━━━━━ TEXTO ANALIZADO ━━━━━

La ciudad empuja a los vecinos a los extremos, en una metáfora urbana pluscuamperfecta

Enrique Alpañés

Dicen que el ascensor social no funciona, y esta afirmación, en Madrid, parece inquietantemente literal. Basta dar un paseo por el centro para comprobarlo. Ves los bajos de los edificios llenos de ventanas enrejadas, escaparates de vidas ajenas. Las fruterías y los bares se han transformado a toda prisa en viviendas sin luz, ni intimidad, ni apenas metros cuadrados. Los vecinos se amontonan donde antes se exponía el pescado o se despachaban cervezas. Y a cinco tramos de escaleras, un botón de distancia, Madrid se pone ibicenca y glamurosa. Se suceden los áticos de revista, los rooftops gintoniqueros. Parece que desde esas coordenadas casi pueda tocarse el cielo. Y me parece la metáfora urbana pluscuamperfecta, un síntoma de hacia dónde vamos en esta metrópoli.

Esta fue siempre una ciudad vertical. Ancha es Castilla y larga es Madrid, que a pesar del espacio disponible decidió crecer hacia arriba, pegar el estirón. Las viviendas, aquí, siempre se han construido unas encima de otras y solo en los últimos años hemos empezado a imitar el modelo de suburbios estadounidense. Los madrileños estamos acostumbrados a vivir apelotonados. Dormimos con la vida de una familia desarrollándose sobre nuestras cabezas. Con los sonoros dramas y las eróticas alegrías de otros sucediendo bajo nuestros pies. Los pisos son estanterías de personas, que se colocan ordenaditas de forma eficiente, como los filetes en la nevera o los jerséis en el armario.

━━━━━ REGISTROS PROPORCIONADOS ━━━━━

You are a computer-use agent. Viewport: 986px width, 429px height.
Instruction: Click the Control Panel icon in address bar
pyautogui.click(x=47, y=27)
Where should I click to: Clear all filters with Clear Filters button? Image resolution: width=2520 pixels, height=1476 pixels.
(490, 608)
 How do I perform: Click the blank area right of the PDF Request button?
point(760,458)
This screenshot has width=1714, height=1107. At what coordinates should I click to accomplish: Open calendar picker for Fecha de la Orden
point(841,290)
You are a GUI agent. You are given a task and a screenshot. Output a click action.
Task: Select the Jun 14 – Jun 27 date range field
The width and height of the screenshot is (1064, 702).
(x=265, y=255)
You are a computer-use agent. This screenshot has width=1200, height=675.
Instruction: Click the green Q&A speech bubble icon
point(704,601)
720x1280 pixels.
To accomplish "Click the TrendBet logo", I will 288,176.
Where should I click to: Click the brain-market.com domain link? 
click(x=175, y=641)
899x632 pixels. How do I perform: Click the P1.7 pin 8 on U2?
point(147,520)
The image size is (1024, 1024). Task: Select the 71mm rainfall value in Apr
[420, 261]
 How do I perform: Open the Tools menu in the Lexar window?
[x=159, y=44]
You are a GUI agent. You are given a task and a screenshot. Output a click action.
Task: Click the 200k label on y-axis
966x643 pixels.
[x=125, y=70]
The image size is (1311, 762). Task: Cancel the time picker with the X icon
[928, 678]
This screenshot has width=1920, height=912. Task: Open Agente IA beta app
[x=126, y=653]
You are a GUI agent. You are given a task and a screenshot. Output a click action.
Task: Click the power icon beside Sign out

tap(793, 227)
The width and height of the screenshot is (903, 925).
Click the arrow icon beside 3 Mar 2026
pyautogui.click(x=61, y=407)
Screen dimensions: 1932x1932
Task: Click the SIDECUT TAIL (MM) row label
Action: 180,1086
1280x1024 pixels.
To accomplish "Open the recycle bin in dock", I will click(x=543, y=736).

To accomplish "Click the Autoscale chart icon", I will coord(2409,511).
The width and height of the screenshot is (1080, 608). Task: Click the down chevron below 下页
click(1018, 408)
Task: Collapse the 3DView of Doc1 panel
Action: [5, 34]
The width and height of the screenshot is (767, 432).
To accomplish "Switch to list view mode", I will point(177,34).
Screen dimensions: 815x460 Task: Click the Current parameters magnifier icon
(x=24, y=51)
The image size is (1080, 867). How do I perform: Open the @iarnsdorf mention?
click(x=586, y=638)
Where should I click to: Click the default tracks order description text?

━━━━━

**ACTIVIDADES**
(1) En el texto sobre la vivienda en Madrid, ¿por qué la afirmación de que el ascensor social no funciona resulta "inquietantemente literal" en esa ciudad? Responde en una a tres oraciones.
(2) Prosigue el texto sobre la vivienda en Madrid a partir de su última oración.
Las filas no desempeñan ningún papel en lo que aquí se pide.

**PROBLEMAS RESUELTOS**
(1) Porque los bajos de los edificios, donde antes había fruterías y bares, se han convertido a toda prisa en viviendas sin luz, sin intimidad y casi sin metros cuadrados, en las que se amontonan los vecinos. En cambio, a cinco tramos de escaleras, en lo alto de esos mismos edificios, se suceden los áticos de revista y los rooftops gintoniqueros.

(2)
Pero no todas las baldas cotizan igual. Dentro del mismo edificio conviven vecinos con diferente capacidad económica y esta viene reflejada por el botón que pulsan al meterse en el ascensor. Los áticos pueden llegar a costar entre un 30 y un 50% más que un piso intermedio y los bajos, aproximadamente un 23% menos. En una ciudad caótica y apretujada, vivir a ras de suelo supone hacerlo a la sombra de los otros. Y una vida entre tinieblas sale más barata que una luminosa rutina.

Últimamente, llega tanta a esta ciudad que ya no sabemos dónde meterlas. Ves a nuevos madrileños en las estaciones y los aeropuertos, buscando frenéticamente un lugar donde caerse vivos y deshacer las maletas. Al final, para hacerles sitio, hemos empezado a rebañar los últimos metros libres que quedaban en los edificios. Los bloques se han ido estirando con los pellizquitos del mercado, inventado pisos en buhardillas y semisótanos, en los cuartos de las calderas y las tiendas de ultramarinos. Las casas madrileñas han demostrado ser como el cerdo: de ellas se aprovecha hasta el último centímetro. De seguir así, a este paso vamos a poner a la gente a vivir en el ascensor. Al tiempo.

De esta forma, el vecindario se ha echado a tierra, se ha caído por los suelos. Están los madrileños buscando un hueco en los trasteros donde colocar sus cosas y hacerse una vida, como porteros huérfanos de portería. En un principio lo hicieron los turistas, pero se ve que el modelo funcionó tan bien (para los caseros) que han decidido extenderlo a cualquier hijo de vecino. Resulta que es más rentable colocar a señores en el bajo a vivir que ponerlos a vender enaguas, tornillos o carcasas de móviles. Y así los bajos comerciales han dado paso a los bajos residenciales y la calle se ha llenado de salones con la tele puesta, de cocinas humeantes y camas sin hacer. Sales a comprar el pan y vuelves a la media hora desorientado y sin un mendrugo que echarte a la boca, pero con un montón de cotilleos y una orden de alejamiento.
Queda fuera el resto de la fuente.